P456 Efficacy and safety of TNF antagonist for the treatment of internal fistulising Crohn’s disease
A. Huguet1, A.-L. Mallet1, V. Desfourneaux1, L. Siproudhis1, J.-F. Bretagne2, G. Bouguen*2
1Université Rennes 1 & CHU Pontchaillou Rennes, Service de chirurgie digestive, Rennes, France, 2Université Rennes 1 & CHU Pontchaillou Rennes, Service des Maladies de l’Appareil Digestif, Rennes, France
Despite numerous studies on entoerocutaneous fistula (mainly anoperineal fistula), data on the use of TNF antagonist for internal fistulising disease remain scarce, and their use debated related to the risk of abscess. The aim of the study was to assess efficacy and safety of anti-TNF for internal fistula (exclusion of entoerocutaneous and anoperineal fistula).
All chart of patients with Crohn’s disease and treated with TNF antagonist for internal fistula were assessed. Primary endpoint was the onset of a major abdominal surgery. Secondary analysis included disappearance of fistula tract during the follow-up, and safety. Kaplan–Meier method was used for statistical analysis.
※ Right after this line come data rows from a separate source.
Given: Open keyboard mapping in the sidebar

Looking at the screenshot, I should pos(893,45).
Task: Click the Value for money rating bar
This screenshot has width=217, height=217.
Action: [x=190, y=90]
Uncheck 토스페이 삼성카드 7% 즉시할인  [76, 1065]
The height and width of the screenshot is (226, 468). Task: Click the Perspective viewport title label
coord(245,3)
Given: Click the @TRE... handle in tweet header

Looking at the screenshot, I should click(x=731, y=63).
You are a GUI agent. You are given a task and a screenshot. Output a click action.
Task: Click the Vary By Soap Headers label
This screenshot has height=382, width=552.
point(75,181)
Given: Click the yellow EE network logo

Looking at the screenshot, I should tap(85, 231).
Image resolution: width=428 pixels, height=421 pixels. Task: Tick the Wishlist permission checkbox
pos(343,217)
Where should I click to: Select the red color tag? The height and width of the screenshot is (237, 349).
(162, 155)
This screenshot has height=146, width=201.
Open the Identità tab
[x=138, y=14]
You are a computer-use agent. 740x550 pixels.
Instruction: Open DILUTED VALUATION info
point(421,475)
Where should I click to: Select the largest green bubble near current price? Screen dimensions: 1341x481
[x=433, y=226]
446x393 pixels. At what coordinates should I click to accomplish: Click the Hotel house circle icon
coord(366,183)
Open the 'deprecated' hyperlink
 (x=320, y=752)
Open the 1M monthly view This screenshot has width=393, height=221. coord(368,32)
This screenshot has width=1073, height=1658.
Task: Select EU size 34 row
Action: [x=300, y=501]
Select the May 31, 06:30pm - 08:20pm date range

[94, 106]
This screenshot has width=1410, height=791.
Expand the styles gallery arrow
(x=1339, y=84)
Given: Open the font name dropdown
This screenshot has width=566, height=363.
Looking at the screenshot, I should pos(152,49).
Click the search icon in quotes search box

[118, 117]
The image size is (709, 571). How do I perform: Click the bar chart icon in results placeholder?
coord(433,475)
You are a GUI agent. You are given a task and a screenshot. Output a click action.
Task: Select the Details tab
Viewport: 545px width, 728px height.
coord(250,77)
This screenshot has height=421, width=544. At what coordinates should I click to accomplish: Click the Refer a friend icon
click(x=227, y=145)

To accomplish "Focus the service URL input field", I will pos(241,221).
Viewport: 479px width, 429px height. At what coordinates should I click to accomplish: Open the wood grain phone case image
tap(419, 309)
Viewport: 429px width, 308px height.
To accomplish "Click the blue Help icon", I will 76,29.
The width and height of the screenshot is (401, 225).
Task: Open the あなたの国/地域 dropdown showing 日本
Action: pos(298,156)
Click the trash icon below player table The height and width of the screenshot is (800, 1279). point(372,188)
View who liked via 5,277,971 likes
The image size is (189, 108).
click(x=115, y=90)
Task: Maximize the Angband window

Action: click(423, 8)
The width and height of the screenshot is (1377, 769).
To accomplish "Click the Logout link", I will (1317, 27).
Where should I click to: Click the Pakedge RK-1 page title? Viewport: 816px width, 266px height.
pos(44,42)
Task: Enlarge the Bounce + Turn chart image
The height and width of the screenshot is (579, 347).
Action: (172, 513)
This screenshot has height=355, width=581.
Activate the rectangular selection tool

In total, 66 patients were included with a median follow-up of 43.2 months between anti-TNF initiation and last news. Fistula tract was ileal in 86% of patients. The mean length of ileal involvement was 22.2 cm, and 47% (n = 32) of patients had associated abdominal abscess. Eight abdominal abscesses required percutaneous drainage. The fistula tract was complex for 44% of patients. Infliximab was use for a majority of cases. Half of patients (n = 33) had concomitant antibiotics, and 23 (35%) patients had concomitant immunosuppressant. The median duration between the diagnostic of internal fistula and the initiation of TNF antagonist was 2 weeks. During the follow-up, abdominal surgery was required for 43.9% of patients (n = 30). The surgery was decided because of primary non-response or abscess recurrence for 18 patients, in 2 patients for adenocarcinoma, and in 13 patients for stricturing disease. The cumulative probabilities of surgery were 19%, 29%, and 50% at 6 months, 1 year and 3 years, respectively. One operated patient had post-surgical complication with and abscess. Complex fistula tract with more than 2 tracts (HR = 2.5), haemoglobin level < 12.5 g/dL (HR = 4.1), and low albumin level < 35 g/L (HR = 3.28) at infliximab initiation predicted the need for surgery. Amongst the 37 surgery-free patients, disappearance of fistula tract was observed for 62% of patients (magnetic resonance imaging [MRI] or computed tomography [CT] scan or ultrasound).The mean time to fistula healing was 14.1 +/- 1.8 months.
During the follow-up, an abscess occurred in 11 patients (16.6%), and 9 of these 11 patients were operated on. Further, 3 patients (4%) died during the follow-up period: 2 patients developed an adenocarcinoma (ileal and colic) 5 and 7 years, respectively, following infliximab, and a 78-year-old woman died from a septic shock 3 months after the start of infliximab.
TNF antagonist is useful for one-third of patients with internal fistula. However, it increases the risk of sepsis and maybe cancer and therefore its use must be assess by a long-term prospective cohort. Use of TNF antagonists should be carefully discussed, patient by patient.